Bergara geht es darum, der nächsten Generation ein Stück dieser fantastischen Welt zu zeigen. „Wir haben eine ganz eigene Kultur. Dabei ist unsere Sprache vielleicht das wichtigste Element. Aber es gibt auch die alten Tänze, die Instrumente, die Musik – und die Mythologie“, so Bergara. Für Erwachsene schreibt er gerade am dritten Teil einer Thriller-Trilogie, in der die Jentiles, jene Riesen, eine wichtige Rolle spielen. Seine Kollegin Dolores Redondo hat es schon geschafft, Menschen für all diese seltsamen Wesen zu begeistern. Ihre Bücher wurden in 38 Sprachen übersetzt, die Baztan-Trilogie in deutsch-spanischer Zusammenarbeit verfilmt. Elizondo, das Dorf in Navarra, in dem die Geschichten spielen, erfreut sich eines touristischen Booms, es gibt Führungen zu den Romanschauplätzen, 2021 wurde der Werbespot zur Weihnachtslotterie, dem weltberühmten Gordo, hier gedreht.

Ein Treppengeländer verläuft an einem Fußweg durch eine Höhlenlandschaft.
Ausflugstipp in die baskische Mythologie mit Hexengeschichten aus den Höhlen von Zagarramurdi. © Judith Finsterbusch

Mythologie zum Anfassen - Tipps für Reisen ins Baskenland

Vollkommen verdient: Hier oben, in den Pyrenäen, hinter den dicken Mauern der Steinhäuser, lebt ein Volk, das es sich lohnt, kennenzulernen. Mit seiner atemberaubenden Landschaft, seiner komplizierten Sprache, bei der die Buchstaben wahllos aneinandergereiht zu sein scheinen, und seiner so einzigartigen Kultur.
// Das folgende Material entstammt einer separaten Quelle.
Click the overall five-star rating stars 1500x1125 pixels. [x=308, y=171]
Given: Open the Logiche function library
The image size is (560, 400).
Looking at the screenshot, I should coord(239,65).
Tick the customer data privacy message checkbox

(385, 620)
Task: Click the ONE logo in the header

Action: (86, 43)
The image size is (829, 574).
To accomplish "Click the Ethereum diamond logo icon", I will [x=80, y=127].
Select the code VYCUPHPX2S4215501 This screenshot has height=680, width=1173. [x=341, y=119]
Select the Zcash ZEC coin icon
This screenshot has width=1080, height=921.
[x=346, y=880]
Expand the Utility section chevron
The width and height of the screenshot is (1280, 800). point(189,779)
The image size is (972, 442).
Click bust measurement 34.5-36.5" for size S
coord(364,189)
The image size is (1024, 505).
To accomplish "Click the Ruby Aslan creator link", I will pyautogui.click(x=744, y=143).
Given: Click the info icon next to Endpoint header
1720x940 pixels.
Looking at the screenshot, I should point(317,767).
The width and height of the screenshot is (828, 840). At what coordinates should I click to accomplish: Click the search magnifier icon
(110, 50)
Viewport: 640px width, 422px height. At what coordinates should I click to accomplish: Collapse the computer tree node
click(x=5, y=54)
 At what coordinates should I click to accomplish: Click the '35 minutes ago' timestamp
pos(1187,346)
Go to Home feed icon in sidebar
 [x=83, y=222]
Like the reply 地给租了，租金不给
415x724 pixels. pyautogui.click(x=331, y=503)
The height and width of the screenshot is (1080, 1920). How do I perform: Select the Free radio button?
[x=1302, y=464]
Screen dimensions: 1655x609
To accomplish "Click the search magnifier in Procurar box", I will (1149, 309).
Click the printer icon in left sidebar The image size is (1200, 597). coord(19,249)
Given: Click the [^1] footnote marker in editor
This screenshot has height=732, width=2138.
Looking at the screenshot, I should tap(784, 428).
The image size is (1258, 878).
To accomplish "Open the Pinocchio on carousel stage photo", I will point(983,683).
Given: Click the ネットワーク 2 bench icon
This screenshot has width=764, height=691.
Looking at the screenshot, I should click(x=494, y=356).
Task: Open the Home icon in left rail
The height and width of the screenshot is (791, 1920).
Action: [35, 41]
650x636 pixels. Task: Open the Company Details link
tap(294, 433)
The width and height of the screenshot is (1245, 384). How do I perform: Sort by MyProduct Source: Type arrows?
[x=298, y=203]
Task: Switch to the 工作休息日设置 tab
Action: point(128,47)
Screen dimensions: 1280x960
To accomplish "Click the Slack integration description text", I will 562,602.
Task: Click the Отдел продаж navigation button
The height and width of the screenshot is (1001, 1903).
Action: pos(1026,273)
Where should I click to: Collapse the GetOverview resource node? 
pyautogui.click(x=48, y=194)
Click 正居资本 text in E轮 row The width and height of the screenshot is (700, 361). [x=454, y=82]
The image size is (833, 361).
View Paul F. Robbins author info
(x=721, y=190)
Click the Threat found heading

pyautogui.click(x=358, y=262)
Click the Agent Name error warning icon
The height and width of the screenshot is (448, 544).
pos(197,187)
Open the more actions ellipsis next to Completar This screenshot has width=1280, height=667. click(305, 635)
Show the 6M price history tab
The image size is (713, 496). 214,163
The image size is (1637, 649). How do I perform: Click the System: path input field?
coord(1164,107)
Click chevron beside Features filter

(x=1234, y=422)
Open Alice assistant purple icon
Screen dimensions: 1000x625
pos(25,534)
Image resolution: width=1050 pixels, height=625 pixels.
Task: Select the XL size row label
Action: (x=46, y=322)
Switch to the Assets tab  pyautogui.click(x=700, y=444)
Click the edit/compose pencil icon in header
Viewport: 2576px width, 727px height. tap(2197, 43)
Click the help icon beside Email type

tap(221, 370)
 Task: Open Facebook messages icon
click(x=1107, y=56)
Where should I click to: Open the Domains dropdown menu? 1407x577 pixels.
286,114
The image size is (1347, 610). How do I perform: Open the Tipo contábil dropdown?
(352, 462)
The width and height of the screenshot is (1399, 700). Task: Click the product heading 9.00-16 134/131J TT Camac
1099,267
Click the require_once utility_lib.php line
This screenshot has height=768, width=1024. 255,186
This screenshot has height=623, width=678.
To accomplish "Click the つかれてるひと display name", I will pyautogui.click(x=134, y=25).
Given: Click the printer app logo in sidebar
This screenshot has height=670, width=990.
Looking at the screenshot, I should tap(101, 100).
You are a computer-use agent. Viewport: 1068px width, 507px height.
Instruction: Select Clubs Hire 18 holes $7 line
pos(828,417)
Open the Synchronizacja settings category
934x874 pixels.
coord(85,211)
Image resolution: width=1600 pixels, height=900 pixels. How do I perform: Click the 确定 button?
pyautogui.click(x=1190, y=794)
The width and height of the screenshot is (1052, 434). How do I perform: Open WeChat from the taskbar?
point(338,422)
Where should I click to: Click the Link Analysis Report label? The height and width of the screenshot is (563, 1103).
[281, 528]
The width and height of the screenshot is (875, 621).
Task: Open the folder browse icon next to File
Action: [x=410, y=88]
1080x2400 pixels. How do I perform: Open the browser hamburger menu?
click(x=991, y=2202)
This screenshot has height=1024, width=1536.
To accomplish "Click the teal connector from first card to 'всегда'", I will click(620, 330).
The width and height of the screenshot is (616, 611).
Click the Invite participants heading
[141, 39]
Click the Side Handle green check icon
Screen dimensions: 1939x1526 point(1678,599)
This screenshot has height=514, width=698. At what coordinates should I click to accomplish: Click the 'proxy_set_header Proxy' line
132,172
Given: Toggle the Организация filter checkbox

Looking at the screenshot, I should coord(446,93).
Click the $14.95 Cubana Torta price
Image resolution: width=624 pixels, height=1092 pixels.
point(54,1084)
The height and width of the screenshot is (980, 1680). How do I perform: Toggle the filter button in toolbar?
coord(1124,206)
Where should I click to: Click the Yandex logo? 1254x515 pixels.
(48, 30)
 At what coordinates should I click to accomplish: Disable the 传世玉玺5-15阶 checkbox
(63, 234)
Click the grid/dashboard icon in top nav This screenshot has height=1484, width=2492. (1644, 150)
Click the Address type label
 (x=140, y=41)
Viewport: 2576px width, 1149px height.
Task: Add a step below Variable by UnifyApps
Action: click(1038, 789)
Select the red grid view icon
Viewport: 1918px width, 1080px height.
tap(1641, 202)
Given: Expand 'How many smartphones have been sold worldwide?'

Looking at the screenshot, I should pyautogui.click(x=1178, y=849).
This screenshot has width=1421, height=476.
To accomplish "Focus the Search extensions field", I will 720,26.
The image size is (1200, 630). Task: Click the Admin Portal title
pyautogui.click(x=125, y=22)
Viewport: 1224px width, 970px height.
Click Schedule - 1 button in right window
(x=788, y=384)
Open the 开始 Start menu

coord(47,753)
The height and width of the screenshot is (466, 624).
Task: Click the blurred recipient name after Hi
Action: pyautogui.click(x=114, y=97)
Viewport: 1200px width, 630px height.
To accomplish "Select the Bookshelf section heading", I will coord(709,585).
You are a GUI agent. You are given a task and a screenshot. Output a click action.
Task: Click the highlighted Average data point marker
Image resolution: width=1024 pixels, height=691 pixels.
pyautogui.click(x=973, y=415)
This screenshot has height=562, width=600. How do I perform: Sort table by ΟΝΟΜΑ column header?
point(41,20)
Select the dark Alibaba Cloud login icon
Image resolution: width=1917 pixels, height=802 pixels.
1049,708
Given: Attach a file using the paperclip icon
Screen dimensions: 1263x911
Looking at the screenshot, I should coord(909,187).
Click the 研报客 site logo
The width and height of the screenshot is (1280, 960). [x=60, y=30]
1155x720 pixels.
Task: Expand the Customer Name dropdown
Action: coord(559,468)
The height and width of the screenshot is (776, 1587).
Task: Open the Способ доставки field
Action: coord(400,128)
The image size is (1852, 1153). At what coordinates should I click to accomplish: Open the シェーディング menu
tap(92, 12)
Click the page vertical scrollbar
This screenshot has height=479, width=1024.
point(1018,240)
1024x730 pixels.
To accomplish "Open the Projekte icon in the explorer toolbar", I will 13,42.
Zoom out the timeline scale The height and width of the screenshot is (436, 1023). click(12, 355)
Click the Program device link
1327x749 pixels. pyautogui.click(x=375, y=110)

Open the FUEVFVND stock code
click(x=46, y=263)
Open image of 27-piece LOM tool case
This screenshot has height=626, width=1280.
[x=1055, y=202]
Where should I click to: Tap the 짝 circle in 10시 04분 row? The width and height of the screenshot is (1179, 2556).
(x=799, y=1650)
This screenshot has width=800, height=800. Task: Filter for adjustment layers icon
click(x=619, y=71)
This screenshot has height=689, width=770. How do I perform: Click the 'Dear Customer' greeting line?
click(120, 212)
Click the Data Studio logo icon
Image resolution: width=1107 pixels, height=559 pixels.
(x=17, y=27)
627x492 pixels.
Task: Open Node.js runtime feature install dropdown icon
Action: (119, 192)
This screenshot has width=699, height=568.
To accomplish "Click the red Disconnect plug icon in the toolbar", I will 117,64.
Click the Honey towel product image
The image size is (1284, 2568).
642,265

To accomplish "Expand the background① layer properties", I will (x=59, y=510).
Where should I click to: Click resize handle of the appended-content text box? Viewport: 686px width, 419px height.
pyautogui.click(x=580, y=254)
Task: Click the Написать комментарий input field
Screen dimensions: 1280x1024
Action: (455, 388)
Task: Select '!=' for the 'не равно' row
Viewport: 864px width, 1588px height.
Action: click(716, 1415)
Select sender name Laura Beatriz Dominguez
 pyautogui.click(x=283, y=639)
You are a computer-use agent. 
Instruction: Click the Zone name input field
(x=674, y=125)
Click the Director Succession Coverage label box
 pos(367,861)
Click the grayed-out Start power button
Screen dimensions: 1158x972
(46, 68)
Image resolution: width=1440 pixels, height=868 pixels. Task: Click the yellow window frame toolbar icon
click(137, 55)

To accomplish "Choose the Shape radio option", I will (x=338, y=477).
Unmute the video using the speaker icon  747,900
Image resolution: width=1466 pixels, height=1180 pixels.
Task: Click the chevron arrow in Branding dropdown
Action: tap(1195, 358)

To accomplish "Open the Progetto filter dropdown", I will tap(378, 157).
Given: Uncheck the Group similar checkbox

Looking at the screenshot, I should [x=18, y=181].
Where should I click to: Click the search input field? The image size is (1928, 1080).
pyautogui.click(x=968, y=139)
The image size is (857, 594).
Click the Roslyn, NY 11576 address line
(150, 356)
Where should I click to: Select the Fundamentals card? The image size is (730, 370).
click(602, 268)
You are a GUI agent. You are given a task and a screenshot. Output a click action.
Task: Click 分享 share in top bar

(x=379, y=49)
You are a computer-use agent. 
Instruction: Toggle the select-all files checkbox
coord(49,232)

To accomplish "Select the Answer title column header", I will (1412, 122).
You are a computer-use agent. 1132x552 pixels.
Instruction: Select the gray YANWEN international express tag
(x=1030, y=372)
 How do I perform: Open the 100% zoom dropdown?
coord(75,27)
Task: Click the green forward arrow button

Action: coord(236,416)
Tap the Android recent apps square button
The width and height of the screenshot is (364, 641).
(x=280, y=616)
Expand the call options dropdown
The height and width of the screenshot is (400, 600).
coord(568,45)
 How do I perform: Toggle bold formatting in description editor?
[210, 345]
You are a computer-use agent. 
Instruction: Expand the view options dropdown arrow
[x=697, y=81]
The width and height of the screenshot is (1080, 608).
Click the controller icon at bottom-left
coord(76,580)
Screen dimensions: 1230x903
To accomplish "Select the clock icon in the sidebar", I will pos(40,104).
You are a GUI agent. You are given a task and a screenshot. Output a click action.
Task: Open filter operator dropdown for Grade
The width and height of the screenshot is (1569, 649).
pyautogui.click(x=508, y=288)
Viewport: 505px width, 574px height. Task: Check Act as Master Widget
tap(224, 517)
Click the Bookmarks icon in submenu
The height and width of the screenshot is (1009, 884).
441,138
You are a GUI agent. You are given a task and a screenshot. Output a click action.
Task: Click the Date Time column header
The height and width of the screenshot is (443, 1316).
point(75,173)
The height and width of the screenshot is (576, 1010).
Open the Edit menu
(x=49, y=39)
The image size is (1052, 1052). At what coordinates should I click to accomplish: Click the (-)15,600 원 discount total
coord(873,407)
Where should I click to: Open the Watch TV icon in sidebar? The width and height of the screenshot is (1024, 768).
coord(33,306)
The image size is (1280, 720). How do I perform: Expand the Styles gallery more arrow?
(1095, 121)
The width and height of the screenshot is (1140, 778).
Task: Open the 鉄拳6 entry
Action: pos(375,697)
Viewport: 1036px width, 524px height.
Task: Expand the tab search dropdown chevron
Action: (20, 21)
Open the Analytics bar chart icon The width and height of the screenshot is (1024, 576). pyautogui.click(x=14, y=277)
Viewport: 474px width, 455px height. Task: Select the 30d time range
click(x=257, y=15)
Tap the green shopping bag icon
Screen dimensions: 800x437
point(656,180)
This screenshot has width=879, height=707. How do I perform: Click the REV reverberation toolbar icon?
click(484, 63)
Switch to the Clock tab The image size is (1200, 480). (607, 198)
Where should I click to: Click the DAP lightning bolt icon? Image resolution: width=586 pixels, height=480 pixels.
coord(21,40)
Und wer einmal durch ein baskisches Dorf geschlendert, die Sierra de Aralar hinaufgestapft oder im Nebel durch den Irati-Wald spaziert ist, dem mag es gar nicht mehr so unwahrscheinlich vorkommen, dass plötzlich eine Gruppe von Zwergen mit roten Hosen hinter einem Baum auftauchen könnte.